=== Task ===
Only one stretch of the data below should be repeated: the lines from the line containing "How do I perform: Open the" through the line containing "Task: Click the calendar", inclusive, exactly as they are.

Stored data entries
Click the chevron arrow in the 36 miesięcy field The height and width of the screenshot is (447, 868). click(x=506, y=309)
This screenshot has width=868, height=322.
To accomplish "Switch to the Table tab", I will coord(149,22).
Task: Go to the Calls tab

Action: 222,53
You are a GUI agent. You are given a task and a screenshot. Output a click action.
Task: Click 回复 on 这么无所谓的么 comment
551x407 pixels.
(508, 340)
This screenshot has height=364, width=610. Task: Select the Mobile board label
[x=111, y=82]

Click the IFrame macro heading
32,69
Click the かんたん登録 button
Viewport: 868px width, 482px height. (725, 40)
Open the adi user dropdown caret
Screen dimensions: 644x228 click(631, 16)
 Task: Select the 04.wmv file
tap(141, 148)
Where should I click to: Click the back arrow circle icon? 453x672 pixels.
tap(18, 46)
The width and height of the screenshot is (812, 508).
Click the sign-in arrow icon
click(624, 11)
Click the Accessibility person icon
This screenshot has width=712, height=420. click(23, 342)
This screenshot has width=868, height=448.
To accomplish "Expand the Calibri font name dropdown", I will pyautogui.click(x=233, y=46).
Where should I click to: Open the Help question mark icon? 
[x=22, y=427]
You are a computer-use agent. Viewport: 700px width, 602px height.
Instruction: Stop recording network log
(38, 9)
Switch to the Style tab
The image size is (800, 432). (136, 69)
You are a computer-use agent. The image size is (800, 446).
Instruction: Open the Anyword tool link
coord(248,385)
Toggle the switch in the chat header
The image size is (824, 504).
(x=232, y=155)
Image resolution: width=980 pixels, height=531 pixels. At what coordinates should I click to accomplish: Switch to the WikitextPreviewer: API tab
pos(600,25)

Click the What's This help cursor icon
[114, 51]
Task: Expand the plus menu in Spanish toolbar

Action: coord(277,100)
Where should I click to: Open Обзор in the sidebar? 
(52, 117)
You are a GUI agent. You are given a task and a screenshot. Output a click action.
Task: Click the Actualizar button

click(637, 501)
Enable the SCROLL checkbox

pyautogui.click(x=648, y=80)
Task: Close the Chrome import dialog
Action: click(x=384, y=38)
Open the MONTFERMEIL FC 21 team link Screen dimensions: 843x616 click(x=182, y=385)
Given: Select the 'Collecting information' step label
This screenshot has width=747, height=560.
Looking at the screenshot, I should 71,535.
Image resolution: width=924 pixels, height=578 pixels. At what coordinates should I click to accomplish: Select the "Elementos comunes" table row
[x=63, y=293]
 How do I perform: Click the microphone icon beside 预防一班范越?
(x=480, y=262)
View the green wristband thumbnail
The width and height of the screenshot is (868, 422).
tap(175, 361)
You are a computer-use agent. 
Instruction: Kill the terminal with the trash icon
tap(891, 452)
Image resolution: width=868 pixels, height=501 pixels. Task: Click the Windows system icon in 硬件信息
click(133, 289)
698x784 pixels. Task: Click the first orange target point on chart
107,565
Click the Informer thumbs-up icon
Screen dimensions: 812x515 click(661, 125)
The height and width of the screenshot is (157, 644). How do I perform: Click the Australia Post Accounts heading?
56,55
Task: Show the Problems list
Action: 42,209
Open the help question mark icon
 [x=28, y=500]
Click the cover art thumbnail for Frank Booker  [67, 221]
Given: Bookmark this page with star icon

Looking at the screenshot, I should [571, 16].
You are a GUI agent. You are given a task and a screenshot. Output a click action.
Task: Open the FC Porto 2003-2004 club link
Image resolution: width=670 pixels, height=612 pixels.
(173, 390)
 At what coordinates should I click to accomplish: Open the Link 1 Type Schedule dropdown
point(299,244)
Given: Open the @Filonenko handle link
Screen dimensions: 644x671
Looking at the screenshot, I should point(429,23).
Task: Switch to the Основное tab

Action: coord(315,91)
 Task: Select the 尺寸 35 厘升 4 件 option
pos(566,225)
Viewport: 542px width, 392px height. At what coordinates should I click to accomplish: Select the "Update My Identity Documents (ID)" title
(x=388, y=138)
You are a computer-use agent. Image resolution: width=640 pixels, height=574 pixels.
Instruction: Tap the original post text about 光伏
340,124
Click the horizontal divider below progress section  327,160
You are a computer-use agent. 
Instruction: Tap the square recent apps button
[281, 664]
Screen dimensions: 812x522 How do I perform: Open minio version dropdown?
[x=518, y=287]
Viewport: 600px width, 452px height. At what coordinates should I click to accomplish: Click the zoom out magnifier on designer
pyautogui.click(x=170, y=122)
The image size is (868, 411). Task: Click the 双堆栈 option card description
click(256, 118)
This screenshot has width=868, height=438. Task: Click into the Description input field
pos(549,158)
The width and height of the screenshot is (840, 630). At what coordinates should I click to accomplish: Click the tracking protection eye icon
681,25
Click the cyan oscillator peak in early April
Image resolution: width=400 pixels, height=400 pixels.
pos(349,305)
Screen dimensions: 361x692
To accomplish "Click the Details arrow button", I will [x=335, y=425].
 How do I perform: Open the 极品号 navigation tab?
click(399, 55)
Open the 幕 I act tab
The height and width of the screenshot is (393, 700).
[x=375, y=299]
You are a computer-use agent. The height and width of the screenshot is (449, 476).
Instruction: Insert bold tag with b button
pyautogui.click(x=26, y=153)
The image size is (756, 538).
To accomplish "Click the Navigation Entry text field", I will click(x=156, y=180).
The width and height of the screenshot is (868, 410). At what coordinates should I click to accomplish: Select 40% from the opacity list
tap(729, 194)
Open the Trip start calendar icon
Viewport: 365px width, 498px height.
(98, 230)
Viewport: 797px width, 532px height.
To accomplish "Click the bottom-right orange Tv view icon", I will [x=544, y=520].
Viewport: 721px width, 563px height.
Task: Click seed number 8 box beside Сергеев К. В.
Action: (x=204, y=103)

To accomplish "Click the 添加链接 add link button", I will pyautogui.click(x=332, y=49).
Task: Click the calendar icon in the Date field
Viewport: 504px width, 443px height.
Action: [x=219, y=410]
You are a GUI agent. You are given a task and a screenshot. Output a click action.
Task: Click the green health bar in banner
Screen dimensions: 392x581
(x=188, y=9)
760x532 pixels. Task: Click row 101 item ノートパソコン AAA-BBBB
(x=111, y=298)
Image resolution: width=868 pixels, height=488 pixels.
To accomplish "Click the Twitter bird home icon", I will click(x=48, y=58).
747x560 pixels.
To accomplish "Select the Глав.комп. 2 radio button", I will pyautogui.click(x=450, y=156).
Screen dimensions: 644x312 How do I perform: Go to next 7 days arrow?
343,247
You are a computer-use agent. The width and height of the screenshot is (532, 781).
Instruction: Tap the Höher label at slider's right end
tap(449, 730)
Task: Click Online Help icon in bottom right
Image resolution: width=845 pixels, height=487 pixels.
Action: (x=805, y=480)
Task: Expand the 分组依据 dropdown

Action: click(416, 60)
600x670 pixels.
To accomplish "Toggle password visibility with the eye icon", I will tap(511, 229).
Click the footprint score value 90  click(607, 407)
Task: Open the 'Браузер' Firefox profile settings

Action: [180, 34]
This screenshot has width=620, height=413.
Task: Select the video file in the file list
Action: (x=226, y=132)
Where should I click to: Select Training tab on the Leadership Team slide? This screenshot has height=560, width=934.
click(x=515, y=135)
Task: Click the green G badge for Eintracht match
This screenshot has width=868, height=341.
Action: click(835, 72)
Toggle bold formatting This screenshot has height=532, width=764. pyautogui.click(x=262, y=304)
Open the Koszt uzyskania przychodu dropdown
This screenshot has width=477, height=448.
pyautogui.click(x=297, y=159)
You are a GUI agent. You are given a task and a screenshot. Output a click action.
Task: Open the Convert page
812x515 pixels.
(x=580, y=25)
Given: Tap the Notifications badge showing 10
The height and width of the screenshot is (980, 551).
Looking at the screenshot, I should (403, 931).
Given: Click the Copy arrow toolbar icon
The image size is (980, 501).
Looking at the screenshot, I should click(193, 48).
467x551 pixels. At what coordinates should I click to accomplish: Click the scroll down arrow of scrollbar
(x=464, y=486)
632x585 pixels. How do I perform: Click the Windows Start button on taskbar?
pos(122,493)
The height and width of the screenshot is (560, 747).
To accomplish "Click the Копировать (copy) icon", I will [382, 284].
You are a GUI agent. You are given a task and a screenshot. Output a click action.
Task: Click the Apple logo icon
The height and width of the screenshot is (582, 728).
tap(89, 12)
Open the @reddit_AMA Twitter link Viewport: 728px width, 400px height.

=== Result for this task ===
 How do I perform: Open the 极品号 navigation tab?
click(399, 55)
Open the 幕 I act tab
The height and width of the screenshot is (393, 700).
[x=375, y=299]
You are a computer-use agent. The height and width of the screenshot is (449, 476).
Instruction: Insert bold tag with b button
pyautogui.click(x=26, y=153)
The image size is (756, 538).
To accomplish "Click the Navigation Entry text field", I will click(x=156, y=180).
The width and height of the screenshot is (868, 410). At what coordinates should I click to accomplish: Select 40% from the opacity list
tap(729, 194)
Open the Trip start calendar icon
Viewport: 365px width, 498px height.
(98, 230)
Viewport: 797px width, 532px height.
To accomplish "Click the bottom-right orange Tv view icon", I will [x=544, y=520].
Viewport: 721px width, 563px height.
Task: Click seed number 8 box beside Сергеев К. В.
Action: (x=204, y=103)

To accomplish "Click the 添加链接 add link button", I will pyautogui.click(x=332, y=49).
Task: Click the calendar icon in the Date field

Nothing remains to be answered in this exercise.